_Selected passage_.
++++++++++

Another difference to basic ML tasks is quality assessment. From the very beginning, we wondered how exactly to tell if our algorithms are doing a good job. Naturally, we can use the ratio of recognized objects and special metrics (such as F1 and ROC-AUC) and employ IoU when detecting objects.

Let’s imagine that the algorithm successfully recognizes all species of plankton occurring in winter and that the metrics are satisfactory. But suddenly, the algorithm runs into an invasive species that it’s unfamiliar with, and this species quickly becomes more numerous than all the other plankton species in the lake. In this case, all the metrics will promptly drop as the known species decrease in quantity and unknown objects grow in presence. However, this shouldn’t be too much of an issue since it’s enough to memorize the new species’ outward appearance once. Consequently, the metrics will climb back to the “good” values. We can conclude that accuracy-type parameters may not be the best indicators in assessing the work of the algorithms.

As a result, like in most real-life tasks, we assess the most crucial parameter: how much time a specialist spends on average processing a single sample. Of course, such a high-level metric isn’t directly related to neural network metrics. But it’s nevertheless a reflection of the entire system’s usefulness, which is the very goal we’re striving to achieve with this project. Before starting the development, we measured the time the Research Institute employees would spend on one sample. On average, it comes to about a half-hour per sample. But to smooth out errors, the sample may be processed several times and the results of each count averaged. We intend that the participation of a zooplankton specialist is not necessary for recording a sample. Although the algorithms’ training is still in progress, they already take over the labeling at times, and by January 2023, we’ll be automatically processing most of the common zooplankton species.

++++++++++

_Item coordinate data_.
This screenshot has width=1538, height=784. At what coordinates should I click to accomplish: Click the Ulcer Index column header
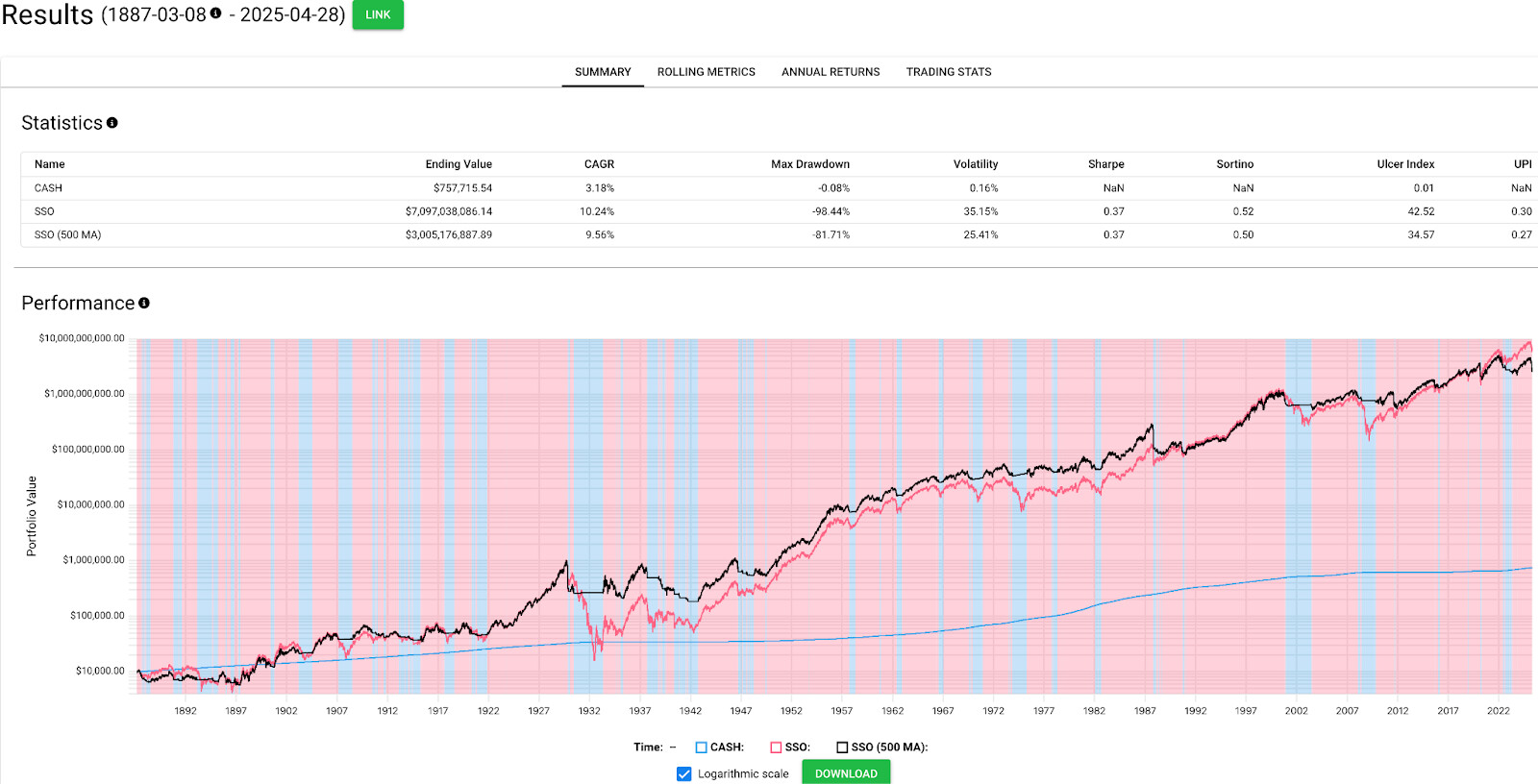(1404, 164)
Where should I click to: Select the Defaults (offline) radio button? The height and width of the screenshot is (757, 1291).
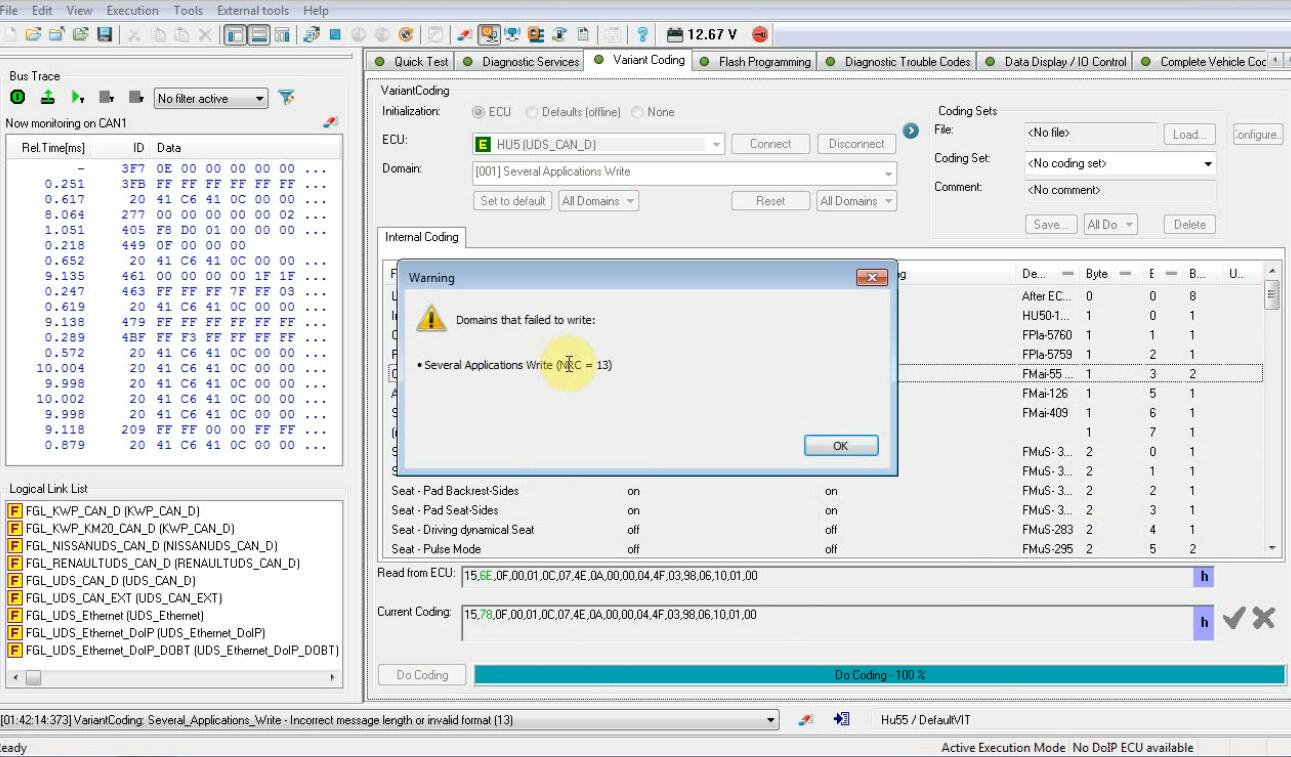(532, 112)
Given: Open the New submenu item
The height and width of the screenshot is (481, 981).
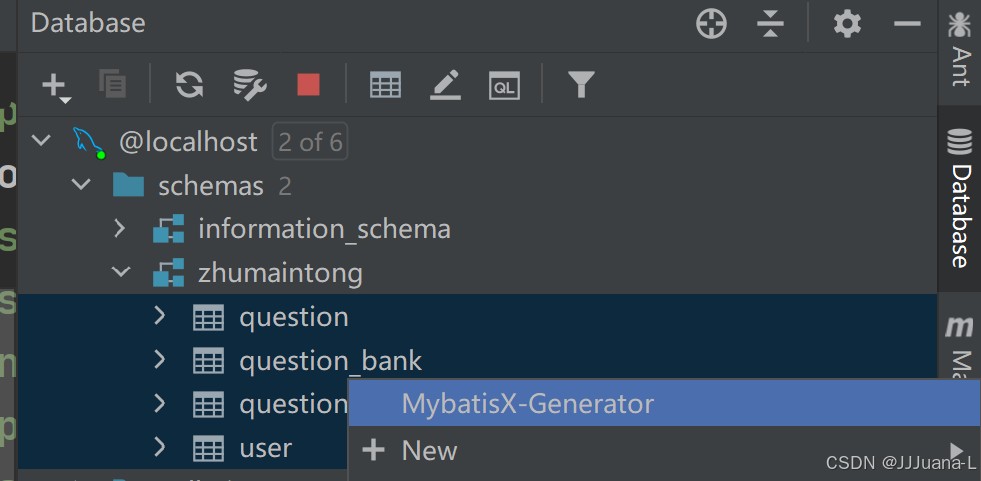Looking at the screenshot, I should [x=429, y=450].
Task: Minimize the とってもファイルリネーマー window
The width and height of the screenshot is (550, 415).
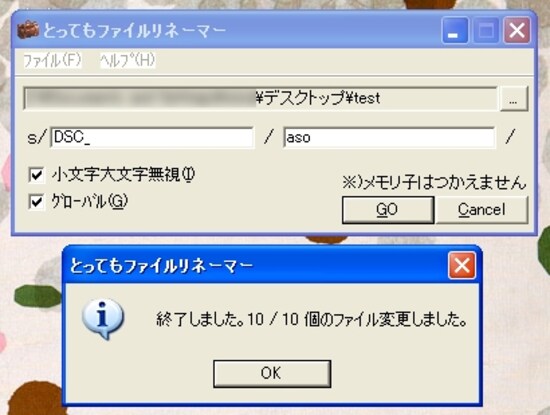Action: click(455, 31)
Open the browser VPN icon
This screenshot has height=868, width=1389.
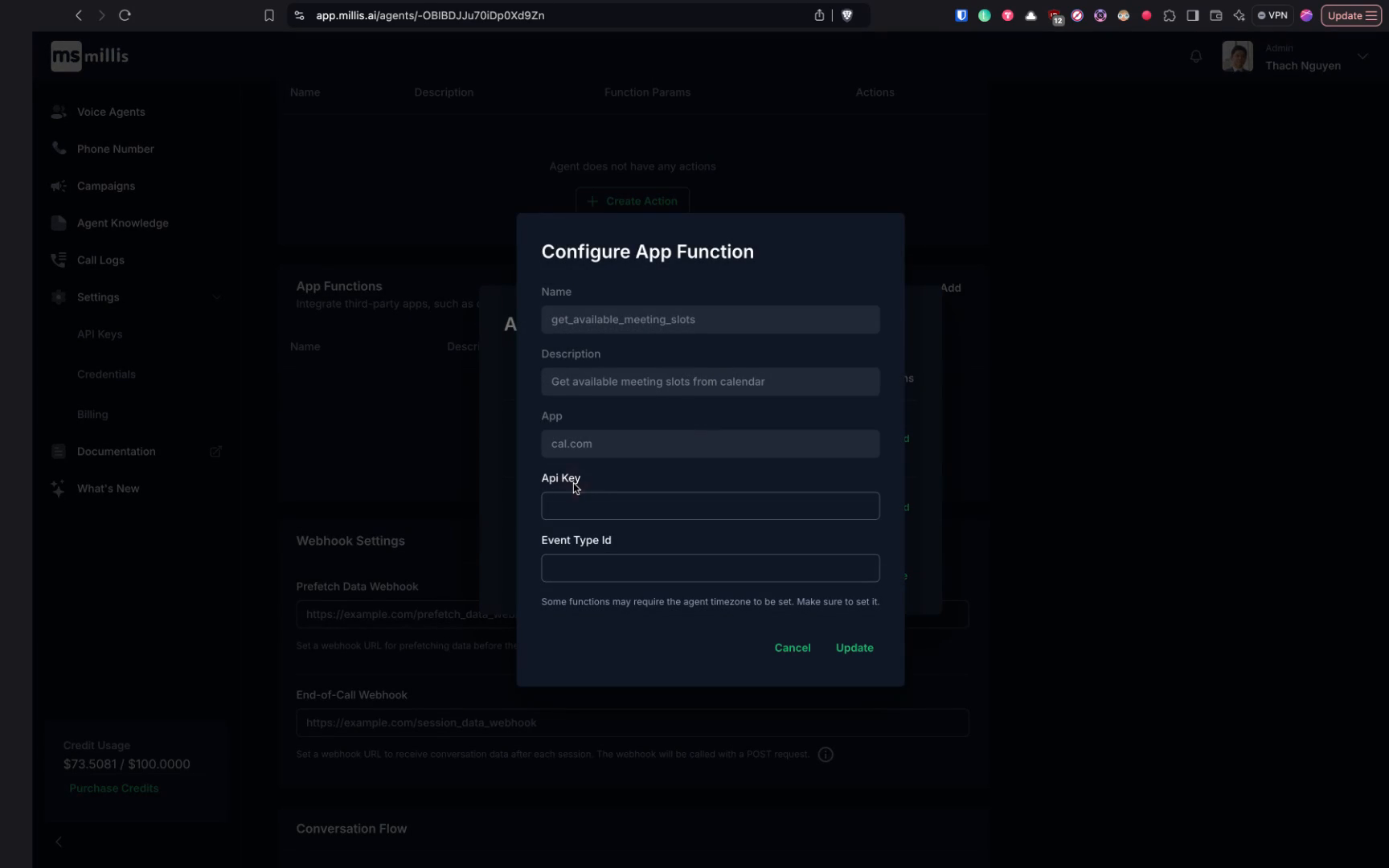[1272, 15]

++++++++++

_Requirements_.
A. Extract the entries from the line containing "Given: Open the New submenu item" through the end of the entries, repeating those lines exactly and leaving out the pictures.
B. Extend the passage about assessing the plankton-recognition algorithms, picking up right after its final sentence.

_Answers to the exercises_.
A.
Given: Open the New submenu item
The height and width of the screenshot is (481, 981).
Looking at the screenshot, I should [x=429, y=450].
Task: Minimize the とってもファイルリネーマー window
The width and height of the screenshot is (550, 415).
Action: click(455, 31)
Open the browser VPN icon
This screenshot has height=868, width=1389.
[1272, 15]

B.
Here’s how general classification with the response-based decision-making process looks like:

In sum, we have an incoming stream of images where different objects appear in front of a more-or-less consistent background. We need to label these objects and later recognize them if possible. We combined these steps with manual image processing, as shown in the diagram.

During the development process, we didn’t have a clear understanding of all the nuances of the Research Institute specialists’ work, so first, we digitized the process “as is.” This is not to say that we didn’t observe how researchers handle the samples; however, just like in any other real task, there are thousands of caveats that we may not notice. As opposed to studying the sample with a microscope, a specialist now takes photographs by saving frames from the microscope’s camera into a sample cataloging environment built by our team. The researcher can then view the sample on a computer, select objects by labeling them with polygons, and assign certain classes to the objects. The summary card will generate automatically.

The first stage of digitization went well, so we moved on to the second, which involved replacing parts of the labeling process with algorithms. This process consists of two large blocks: object detection and classification.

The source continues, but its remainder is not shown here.